### RECORDS PROVIDED
:::

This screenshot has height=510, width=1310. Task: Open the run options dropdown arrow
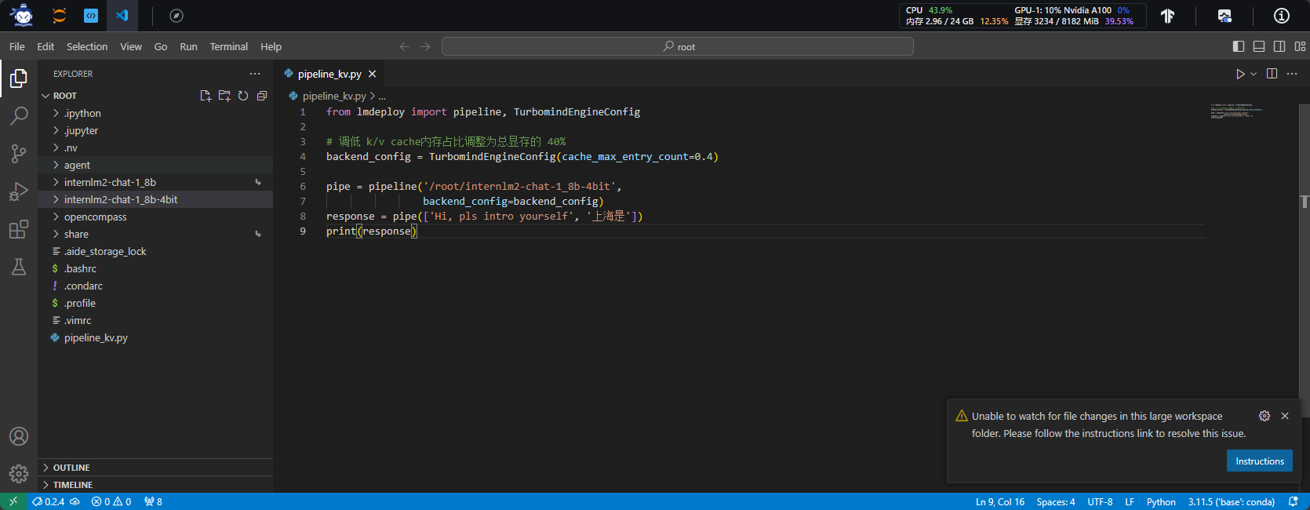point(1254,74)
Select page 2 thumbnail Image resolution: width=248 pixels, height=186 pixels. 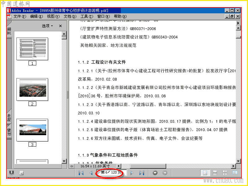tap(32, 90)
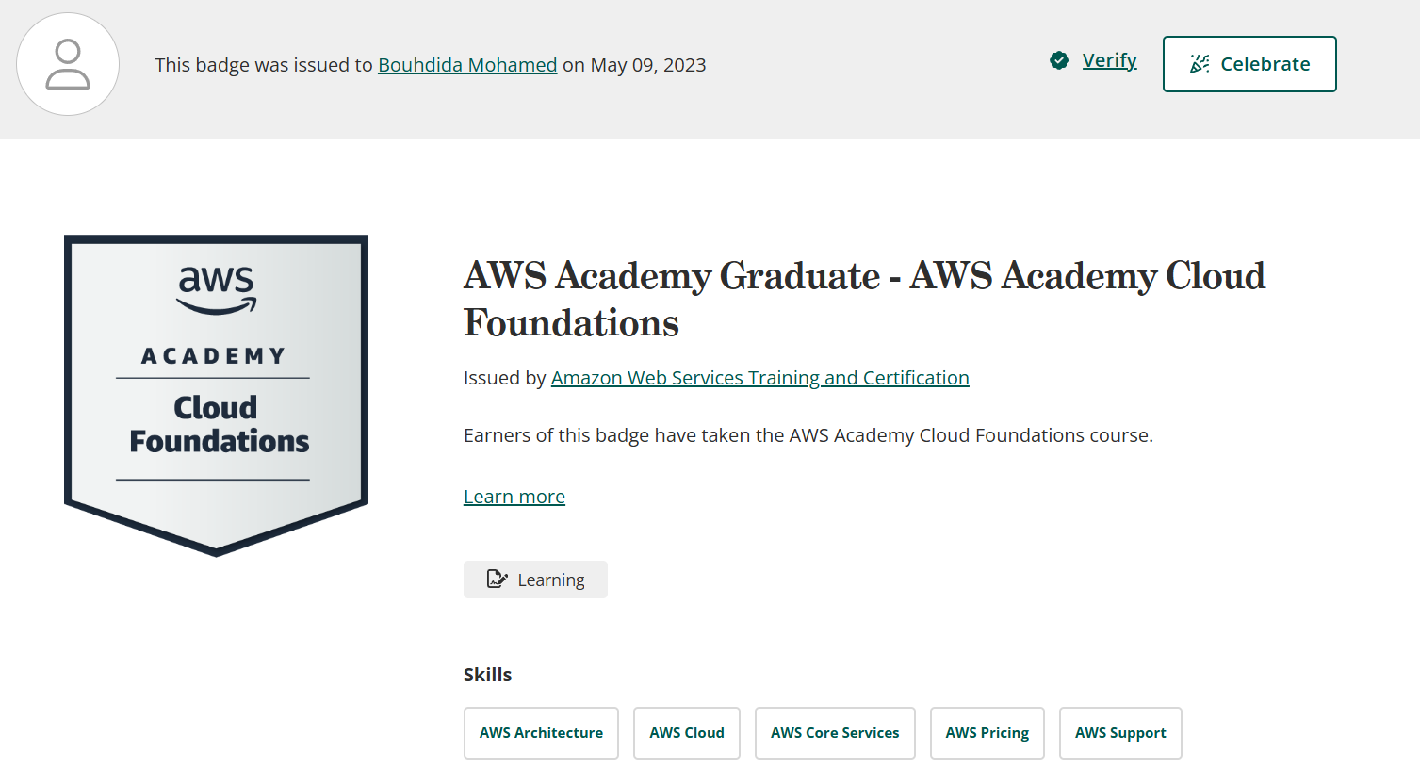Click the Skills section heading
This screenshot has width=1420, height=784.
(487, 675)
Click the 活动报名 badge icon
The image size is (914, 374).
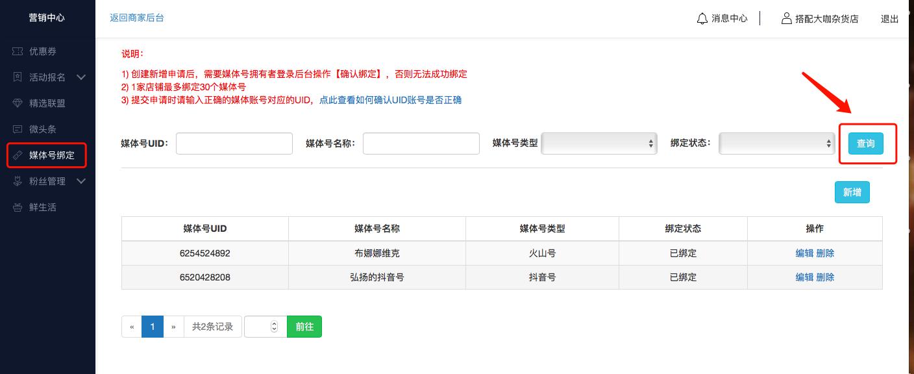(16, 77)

:::

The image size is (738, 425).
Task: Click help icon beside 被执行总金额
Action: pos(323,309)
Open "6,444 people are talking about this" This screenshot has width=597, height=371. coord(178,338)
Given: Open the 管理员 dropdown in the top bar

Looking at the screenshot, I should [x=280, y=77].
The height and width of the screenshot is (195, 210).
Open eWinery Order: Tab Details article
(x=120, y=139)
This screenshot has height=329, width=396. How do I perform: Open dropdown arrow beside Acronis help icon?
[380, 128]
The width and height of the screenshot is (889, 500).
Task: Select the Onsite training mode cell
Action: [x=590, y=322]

:::

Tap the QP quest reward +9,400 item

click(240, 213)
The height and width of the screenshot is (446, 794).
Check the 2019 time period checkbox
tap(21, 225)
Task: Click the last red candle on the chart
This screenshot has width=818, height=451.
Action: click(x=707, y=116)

:::

### TASK TO COMPLETE
Referring to the material above, set down exactly the lines between the line with "Tap the QP quest reward +9,400 item" and the line with "Task: Click the last red candle on the chart", inclusive, and no other lines.

### ANSWER TO THIS TASK
Tap the QP quest reward +9,400 item

click(240, 213)
The height and width of the screenshot is (446, 794).
Check the 2019 time period checkbox
tap(21, 225)
Task: Click the last red candle on the chart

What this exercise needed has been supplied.